It’s been long acknowledged that dogs resemble their owners – but what about dogs revealing their owner’s social position?
Etiquette expert William Hanson has revealed the rather surprising class indicators that can be found in everything from a beloved pooch’s breed to their collar.
The finest breeds are Labradors and of course the Queen’s beloved corgis, but other types of dogs will put you surprisingly low on the social scale.
So what does your dog say about your social class?
Etiquette expert William Hanson says a person’s dog says a lot about their social class. For example, Meghan Markle’s beagle Guy will be a welcome addition to the royal family when she marries Prince Harry in May
As with humans, there is a social hierarchy when it comes to the dog world, too.
At the top of the social scale are Labradors, particularly black ones (yellow ones don’t have the same cachet). Smart breeds also include Jack Russells, terriers, King Charles spaniels, Springer Spaniels, whippets and (of course) corgis. (It was The Queen’s father, King George VI, who first developed a penchant for the breed.)
The uppers traditionally felt it was preferable to have a ‘working’ dog (even if it doesn’t actually ‘work’) so maximum social brownie points if your dog is actually used for shoots and hunts.
The Dalmatians, English setter, golden retriever, Weimaraner and rottweiler breeds place your pet (and you) as upper middle class, whereas rougher haired terriers, great danes, wolfhounds, red setters and Cocker Spaniels are more mainstream middle class – largely due to the slightly pretty, more cuddly appearance and temperament.
The Duke and Duchess of Cambridge have an English Cocker Spaniel called Lupo, a breed Hanson calls ‘mainstream middle class’
The lower middle class usually hate all dogs – so have none – on account of the smell.
New money (i.e. celebrities and folk who used to be termed barrow boys) will usually have small, low-maintenance dogs like Yorkshire terriers, poodles, West Highland terriers and chiwah-wahs and see them more as accessories rather than practically, like the upper classes and gentry.
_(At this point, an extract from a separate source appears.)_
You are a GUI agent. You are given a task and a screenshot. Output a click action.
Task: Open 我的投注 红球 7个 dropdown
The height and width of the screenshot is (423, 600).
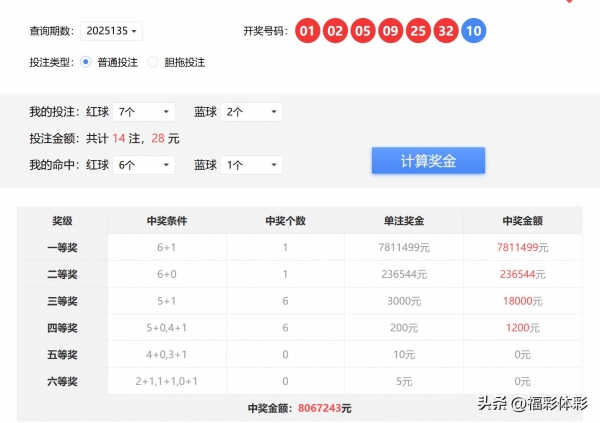[x=144, y=112]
Hanson says lower class households usually ‘hate’ dogs so don’t keep them as pets
Meghan Markle’s beagle, Guy, will be a good and appropriate addition to the canine cognoscenti when she marries into the British royal family in May.
It is reported that her other dog, a Lab-shepherd mix, will have to stay behind in the USA, for reasons that are unknown. (Perhaps as it’s not pedigree?)
The upper classes will usually always prefer a pedigree specimen.
There are top drawer owners who have mongrels (to rhyme with ‘dung’) but they may outwardly lie in smart places and say that the dogs are lurchers.
Lower class households may have mongrels, too (but these rhyme with ‘long’).
There are always exceptions but generally lower class houses will be fairly unimaginative with the names they give their dogs and opt for something that describes their appearance: Spot, Whitie, Fluffy.
The Queen’s beloved corgis fall firmly into the upper class bracket, along with King Charles Spaniels, Springer Spaniels and whippets
Upper middle to upper class owners will go for something simple but not obvious, like Belcher, Ranger, Rover (obvious but fine), Bertie.
Middle class dog owners usually pick Victorian names which make their dog sound like an additional child: Victoria, Emma, Sophie, Albert, Jack.
The lower middles, if they have dogs, will often try to upgrade their own social status by dubbing their dog something grand like Prince, Duke, Duchess, Venus, Rex.
Dog collars should be plain and simple; practical not fussy – although a terribly well trained upper dog (usually in the country) won’t have one at all.
Middle class dogs will have their name written on the collar tag (often in inverted commas) – upper class dogs do not. Instead they will have their owner’s surname and a telephone number – perhaps two numbers for frightfully smart families (one for London and one for the country).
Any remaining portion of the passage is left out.